[Start of section]
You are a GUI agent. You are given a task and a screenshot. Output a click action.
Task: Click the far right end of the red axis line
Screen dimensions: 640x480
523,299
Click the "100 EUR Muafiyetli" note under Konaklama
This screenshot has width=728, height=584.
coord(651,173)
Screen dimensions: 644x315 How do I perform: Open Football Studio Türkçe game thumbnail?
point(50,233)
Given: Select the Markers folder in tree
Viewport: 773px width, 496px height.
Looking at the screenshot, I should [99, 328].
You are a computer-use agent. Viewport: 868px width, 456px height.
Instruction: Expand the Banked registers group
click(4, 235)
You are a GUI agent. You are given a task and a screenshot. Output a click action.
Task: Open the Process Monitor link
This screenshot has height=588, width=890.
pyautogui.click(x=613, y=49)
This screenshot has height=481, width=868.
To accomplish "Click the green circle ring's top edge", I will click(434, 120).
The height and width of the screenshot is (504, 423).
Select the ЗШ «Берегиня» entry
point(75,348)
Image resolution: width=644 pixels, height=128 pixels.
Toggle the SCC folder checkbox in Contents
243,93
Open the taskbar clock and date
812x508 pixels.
[End of section]
- [Your objective]:
Find the lines in the entries above where "pixels" occurs, and copy each of them.

- [Written response]:
Image resolution: width=644 pixels, height=128 pixels.
812x508 pixels.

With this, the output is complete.